More research is needed to separate these different elements and understand exactly what about ultra-processed foods could be bad for our health: Is it one of these elements, or is it their combination? It’s also hard to know whether something within the foods is the issue or whether eating a diet high in these foods suggests an overall lifestyle linked to poorer health. However, given most of these foods’ high salt, sugar, and saturated fat content, cutting down does seem sensible. 

Unprocessed or minimally processed foods: This includes produce such as fruit, vegetables, milk, fish, pulses, eggs, nuts, and seeds that have no added ingredients and have been little altered from their natural state.

Processed ingredients: This includes foods added to other foods rather than eaten by themselves, such as salt, sugar, and oils.

Processed foods: These are made by combining foods from groups 1 and 2, which are altered in a way that home cooks can do themselves. They include jam, pickles, tinned fruit and vegetables, homemade bread, and cheeses.

Ultra-processed foods: Ultra-processed foods typically have more than one ingredient you never or rarely find in a kitchen. They also include many additives and ingredients not typically used in home cooking, such as preservatives, emulsifiers, sweeteners, and artificial colors and flavors. These foods generally have a long shelf life. Examples of ultra-processed foods include ice cream, ham, sausages, crisps, mass-produced bread, breakfast cereals, biscuits, carbonated drinks, fruit-flavored yogurts, instant soups, and some alcoholic drinks including whisky, gin, and rum. 

  • Unprocessed or minimally processed foods: Fruit, vegetables, eggs, meat, and grains.
  • Processed culinary ingredients: Sugar, salt, butter, lard, oils, vinegar.
  • Processed foods: Freshly made, unpackaged bread, tinned fruits and vegetables, salted nuts, ham, bacon, tinned fish and cheese.
  • Ultra-processed: Ice cream, ham, sausages, crisps, mass-produced bread, breakfast cereals, biscuits, carbonated drinks, fruit-flavored yogurts, instant soups, and some alcoholic drinks, including whisky, gin, and rum.

Kevin Hall, a senior investigator at the National Institute of Diabetes and Digestive and Kidney Diseases at the NIH, stated that early research into diets rich in ultra-processed foods indicates a strong connection to calorie overconsumption. In a 2019 study conducted by Hall and his team, participants were randomly assigned to follow either an ultra-processed or unprocessed diet for two weeks and then switched to the alternate diet for another two weeks. 

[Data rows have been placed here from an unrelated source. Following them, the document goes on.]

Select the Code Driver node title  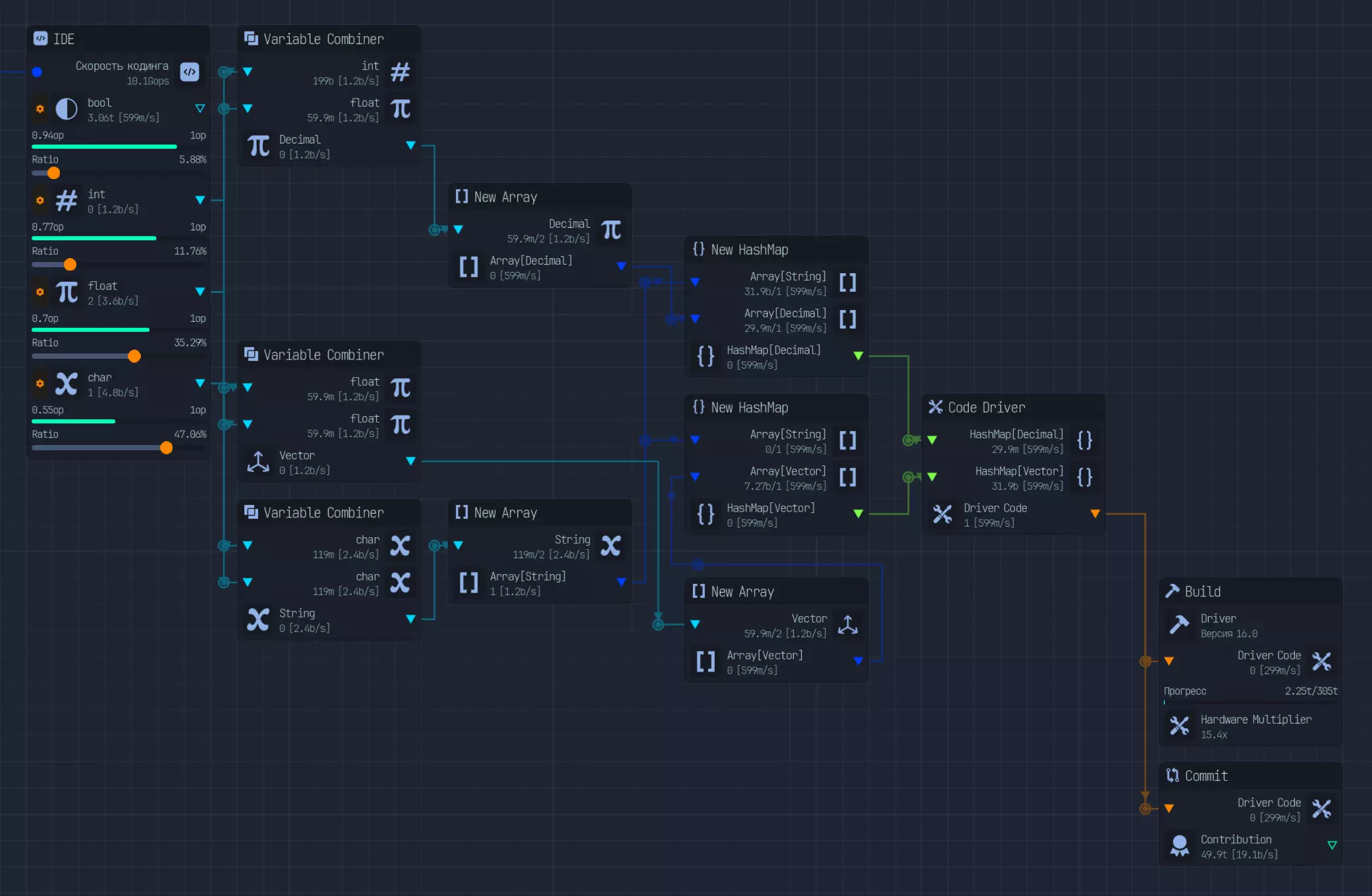pos(986,408)
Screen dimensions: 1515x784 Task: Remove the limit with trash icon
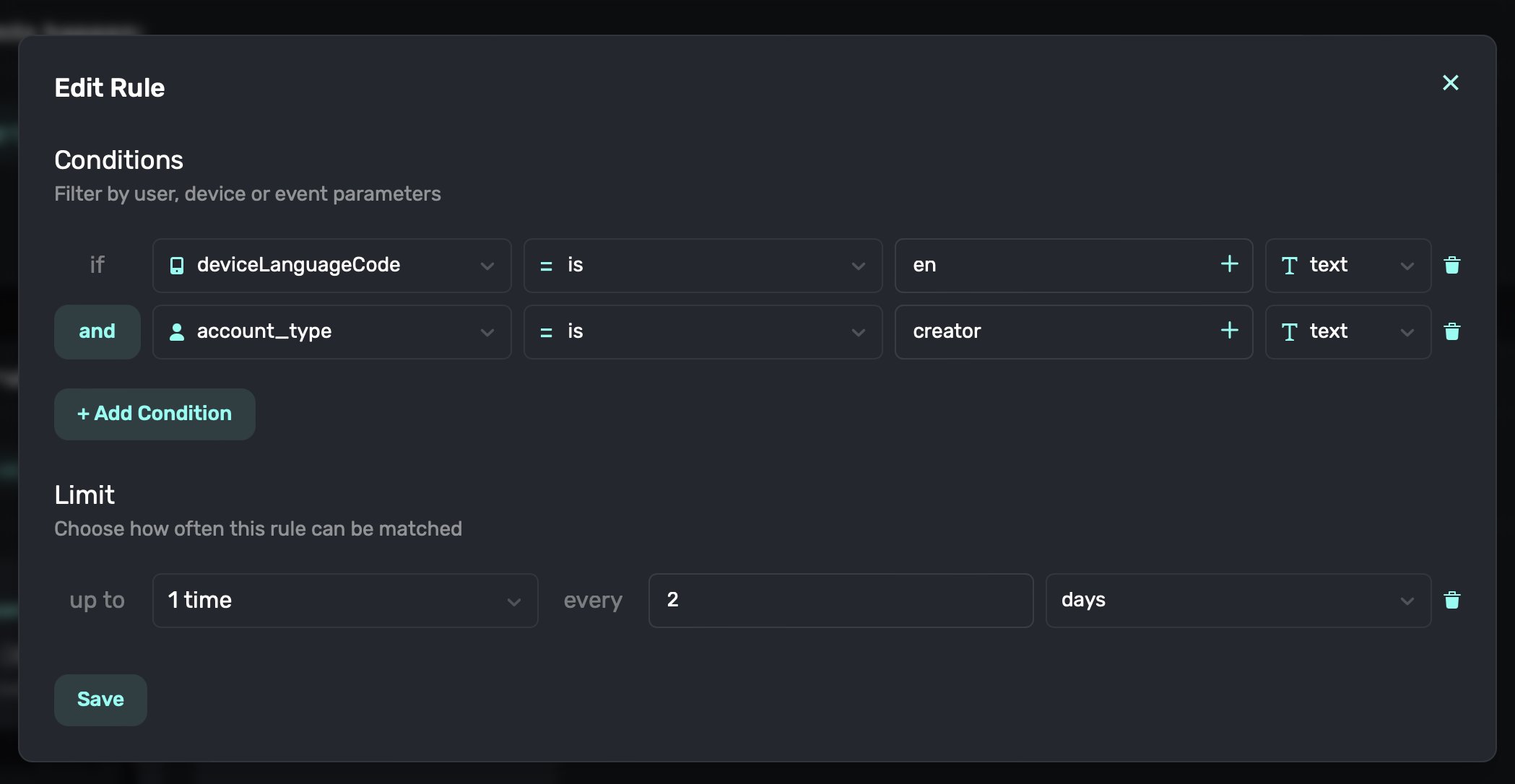(1451, 600)
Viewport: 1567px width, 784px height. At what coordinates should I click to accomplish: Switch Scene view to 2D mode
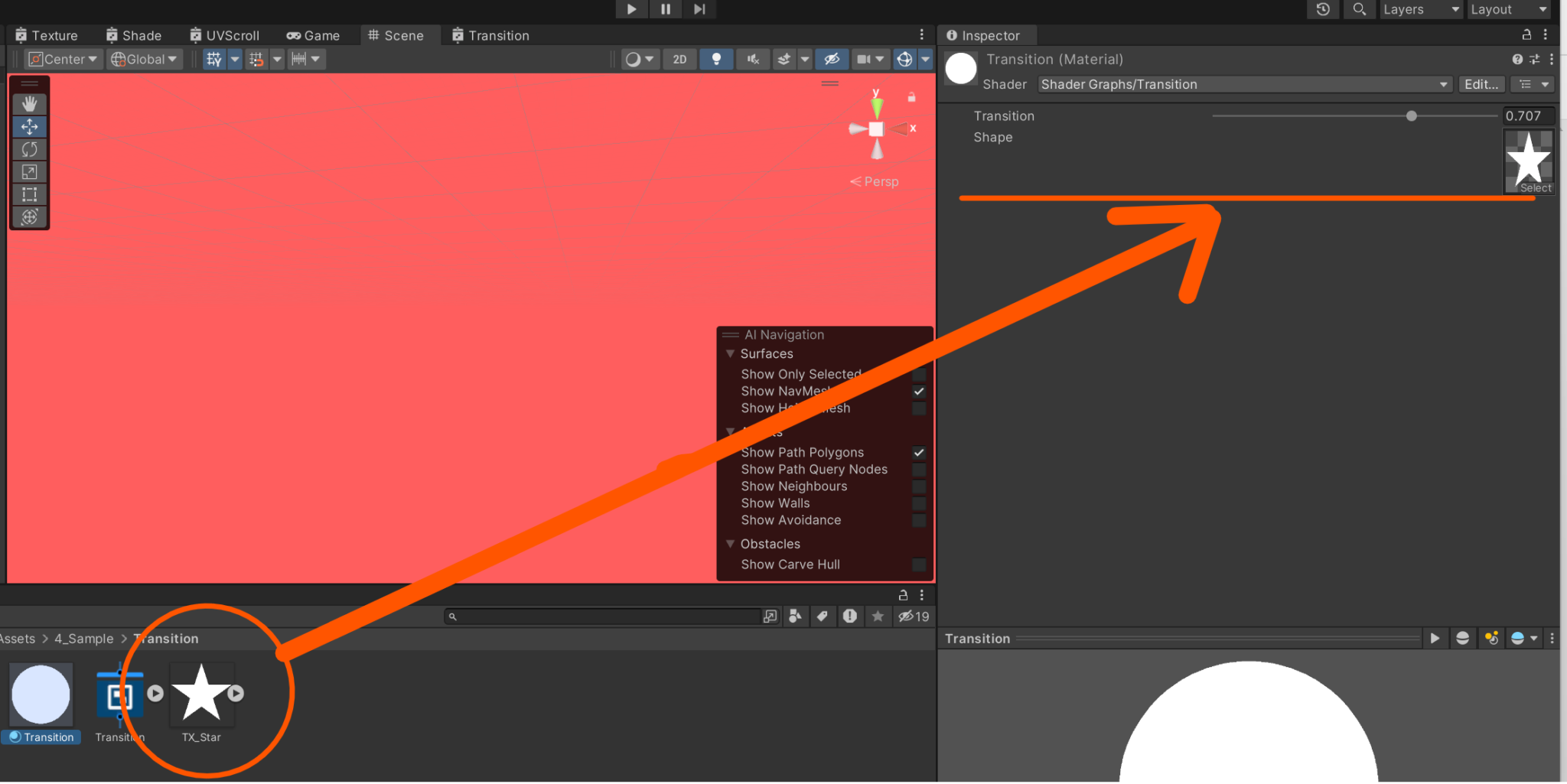click(x=679, y=59)
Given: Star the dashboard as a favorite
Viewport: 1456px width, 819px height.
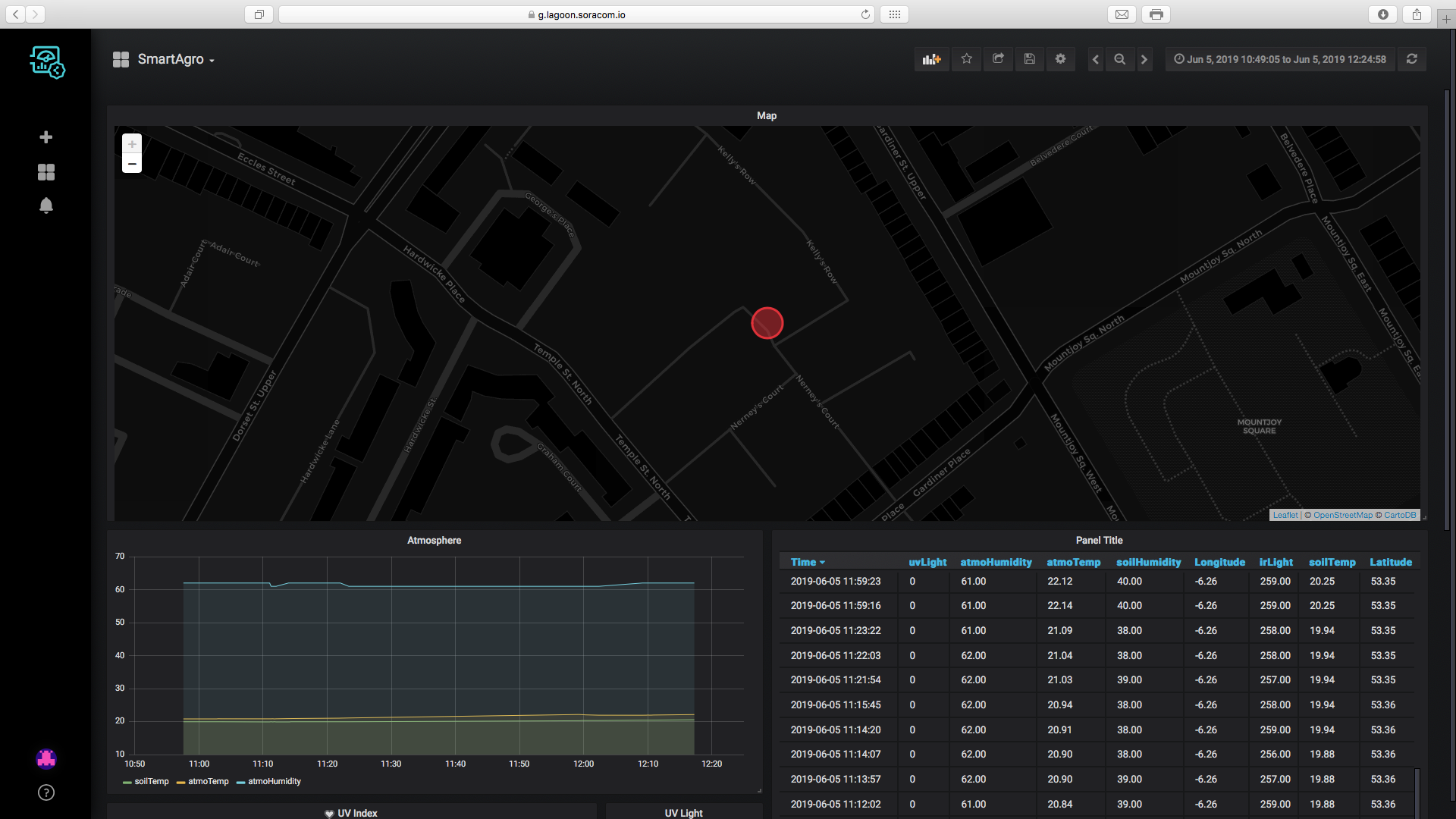Looking at the screenshot, I should [966, 59].
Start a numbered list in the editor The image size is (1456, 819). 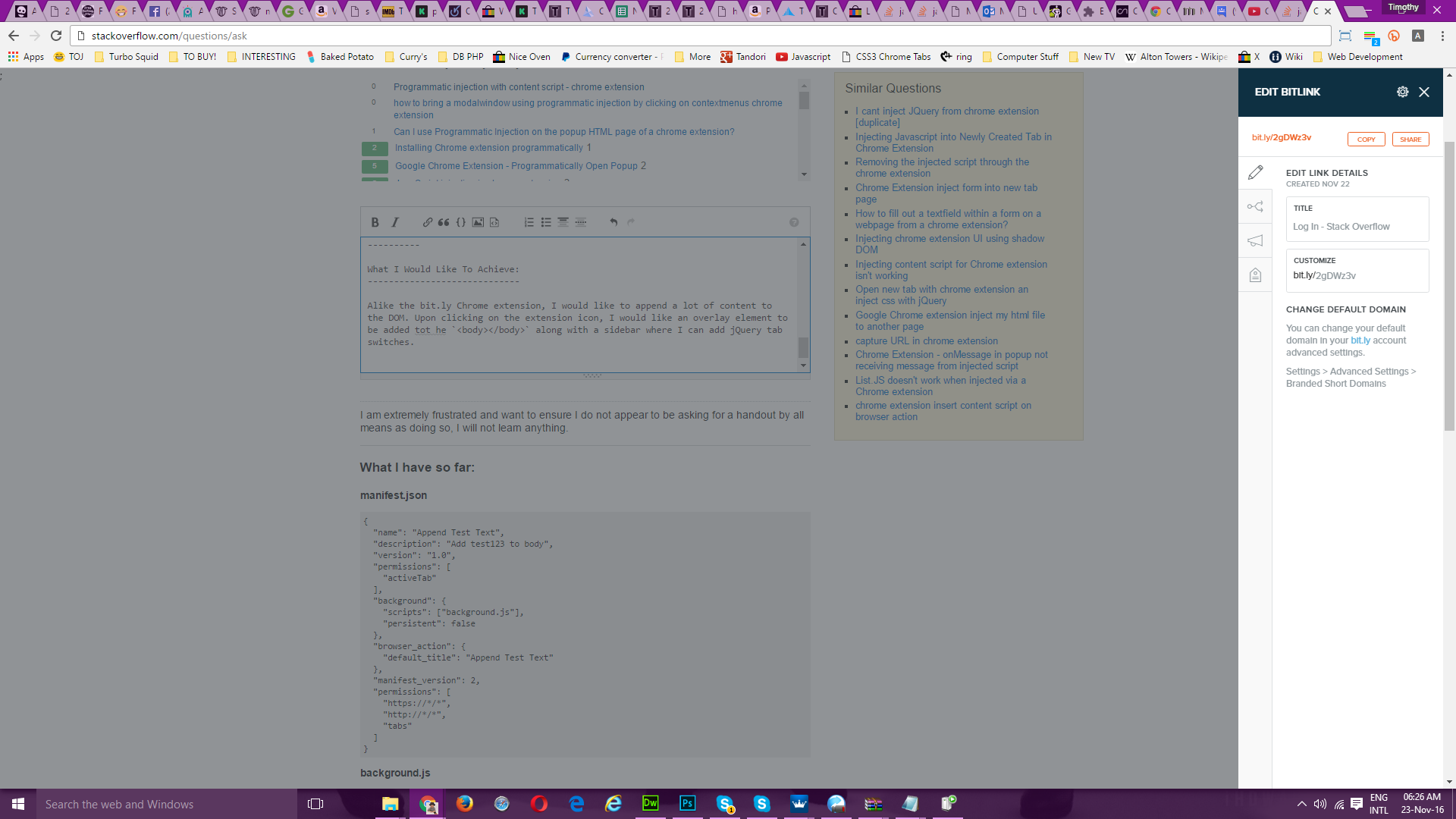529,222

“But even though our diets were matched for various key nutrients, we found that people consuming ultra-processed foods ate about 500 calories more per day during the two weeks they were on that diet than the minimally processed diet,” Hall explained. “They gained weight and body fat. Conversely, they spontaneously lost weight and body fat when they were on the minimally processed diet.”

Considering the link between ultra-processed foods and disease, it’s important to transition toward a less processed diet. 

  • Focus on fruits and vegetables: Fruits and vegetables are ideal unprocessed foods. In addition to providing various nutrients, they also contain powerful antioxidants. Unfortunately, most of us fall short of the recommended five to nine servings of fruits and vegetables daily.
  • Scan the ingredient list: Just because the food has packaging doesn’t mean it’s processed. If we turn over that packaging and the ingredients list is a mile long, then it’s likely to be an ultra-processed food.
  • Shop for one-ingredient foods: Whether shopping the perimeter of the store for produce, meat, and dairy or the center aisle for rice, beans, and pasta, opt for one-ingredient foods as much as possible.

Stay healthy and eat less processed food to ensure longevity!